I always felt skeptical every time Microsoft released a major AI feature this year. I couldn’t help but question the company’s new direction. Microsoft is a conservative and slow-moving giant, yet it is reshaping its products around artificial intelligence not long after most people learned generative AI existed. The last time it made such a shift we got Windows 8, a failed attempt at making its flagship OS tablet and touchscreen friendly.
The question arises: Is Microsoft jumping into AI to make its products better, or is it just trying to stake a claim as an AI innovator and hope that the technology lives up to the hype? It’s hard to tell at this point.
Microsoft isn’t great at timing, as evidenced by the Zune, WebTV, and Windows Phone. Its products often land too early to be useful or arrive too late to make an impact. However, when Microsoft unveiled its AI-powered Bing Chat earlier this year, it was perfectly positioned to capitalize on the success of ChatGPT, which reportedly reached 100 million users in two months. According to UBS analysts, that would have made ChatGPT the fastest-growing consumer application in history. Microsoft had nothing to lose.
After investing $13 billion in ChatGPT-maker OpenAI, Microsoft was probably eager to show off its shiny new toy ahead of Google and others. The introduction of Bing Chat kicked off Microsoft’s year of AI. Microsoft brought AI right into the heart of Windows and launched Copilot on Edge, Microsoft 365 products, and eventually made its way to Windows 11.

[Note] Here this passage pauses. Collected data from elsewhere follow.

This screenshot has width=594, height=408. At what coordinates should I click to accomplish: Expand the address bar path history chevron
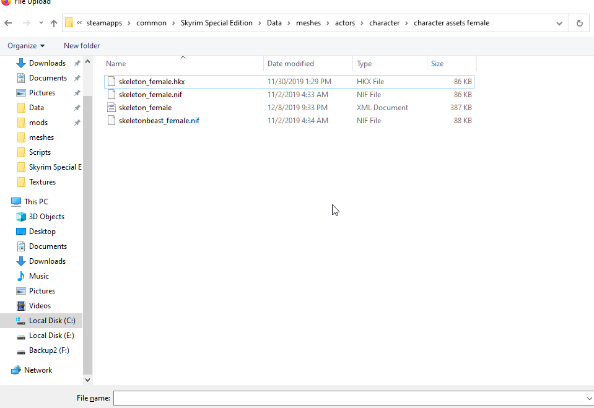(559, 23)
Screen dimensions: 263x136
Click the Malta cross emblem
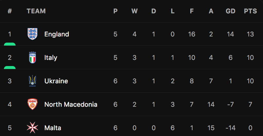32,127
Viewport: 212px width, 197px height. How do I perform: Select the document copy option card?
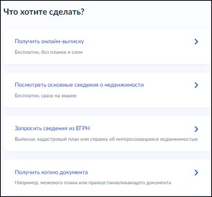[107, 177]
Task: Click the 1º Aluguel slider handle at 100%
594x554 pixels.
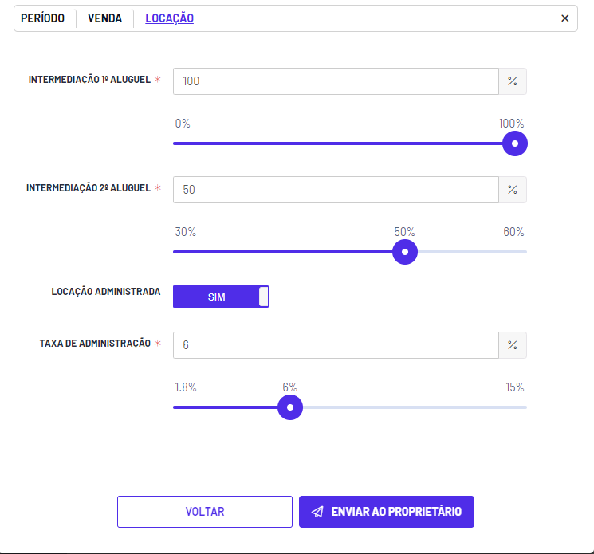Action: 515,143
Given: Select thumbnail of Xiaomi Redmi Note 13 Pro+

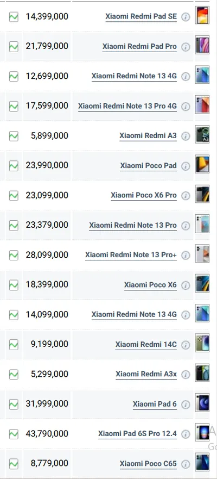Looking at the screenshot, I should click(202, 253).
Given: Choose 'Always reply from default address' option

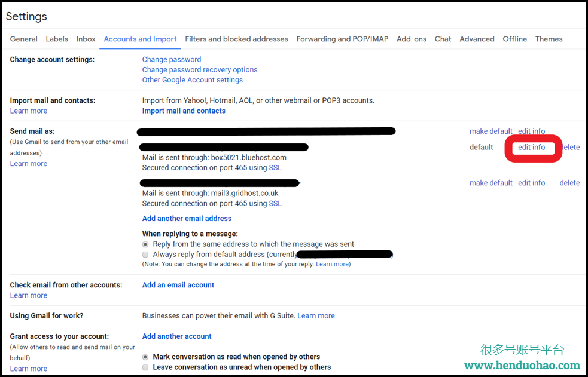Looking at the screenshot, I should pos(145,255).
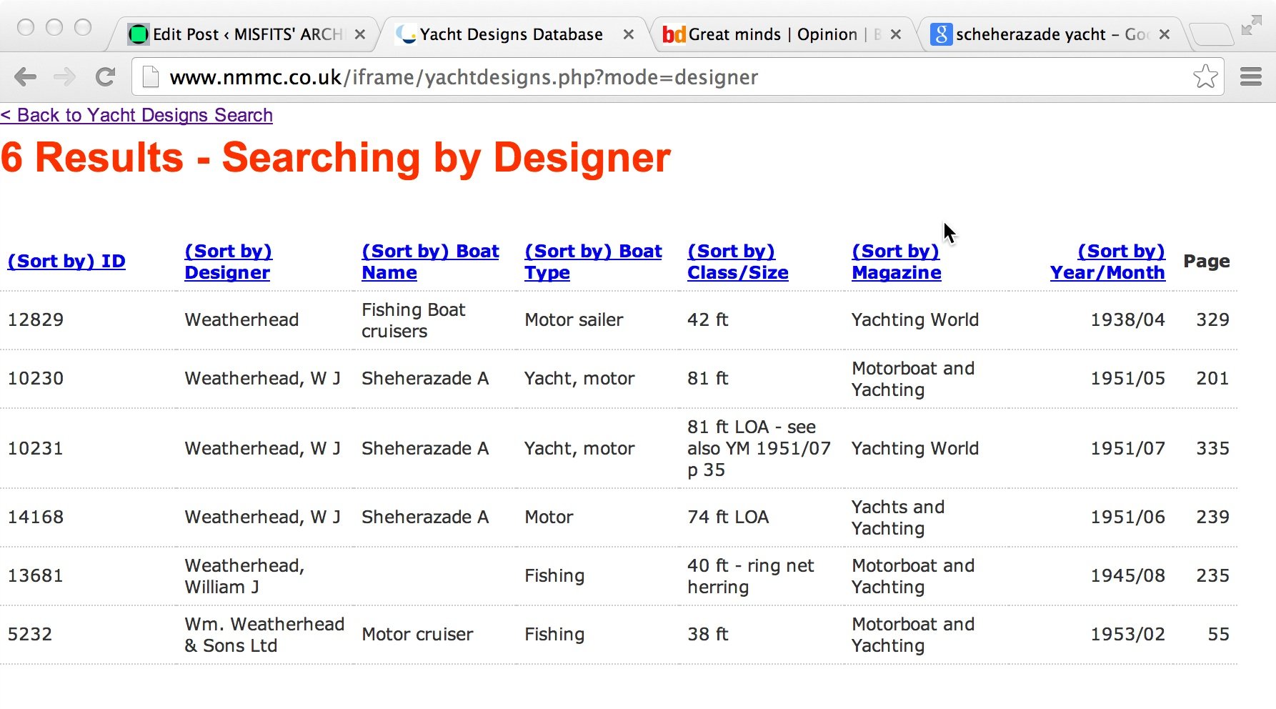Sort results by ID

pos(66,262)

Copilot makes a great first impression. It returns direct answers to your questions, and there are no ads to wade through. It’s a glimpse at a world beyond search engines, where AI could help guide us through an increasingly chaotic media landscape. However, Copilot often makes errors and crashes more often than you’d think.
The big test for Microsoft’s Copilots and other generative AI tools comes down to one thing: trust. Can a user trust that it’ll deliver the relevant information when it asks a question? Can we be sure Copilot will even understand our query correctly?
I’ve been using Microsoft’s AI solutions since Bing Chat launched earlier this year, and while it’s helpful for simple tasks, it hasn’t exactly changed the way I work. Microsoft also had to seriously restrict Bing Chat’s capabilities early on after it started arguing with users and issuing disturbing responses.
We can look to Microsoft’s Github Copilot, which launched in November 2021, as one way users can learn to work with AI. It’s mainly meant to serve as a partner alongside an experienced programmer. While it can be genuinely useful for coders, it can also become a liability if it is used by novices, leading to buggy and difficult to understand code being added to software projects.
By leaning so much on Copilots in the future, Microsoft may also be tying itself too closely to OpenAI, a young company that recently went through a volatile event when its board fire CEO Sam Altman, suggesting that Microsoft’s AI future might be in question if OpenAI goes through another tumultuous event.